- [EXERCISE OBJECTIVE]: Apart from the pictures, every entry below should be repeated exactly.

- [THE DATA]:
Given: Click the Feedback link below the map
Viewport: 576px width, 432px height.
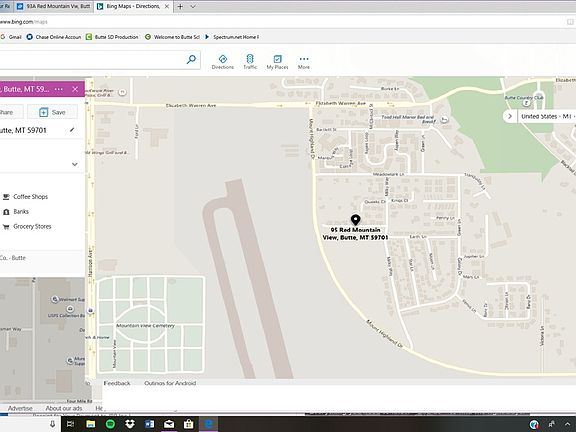Looking at the screenshot, I should coord(117,383).
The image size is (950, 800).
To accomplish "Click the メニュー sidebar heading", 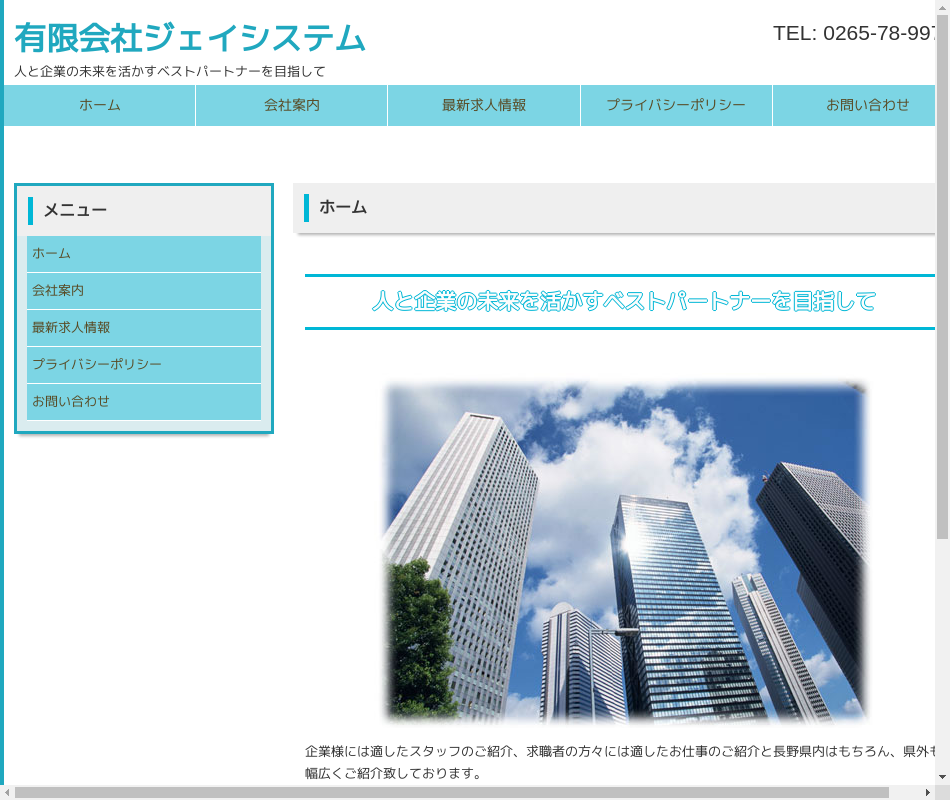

- [RESPONSE BELOW]:
Given: Click the Feedback link below the map
Viewport: 576px width, 432px height.
Looking at the screenshot, I should coord(117,383).
The image size is (950, 800).
To accomplish "Click the メニュー sidebar heading", 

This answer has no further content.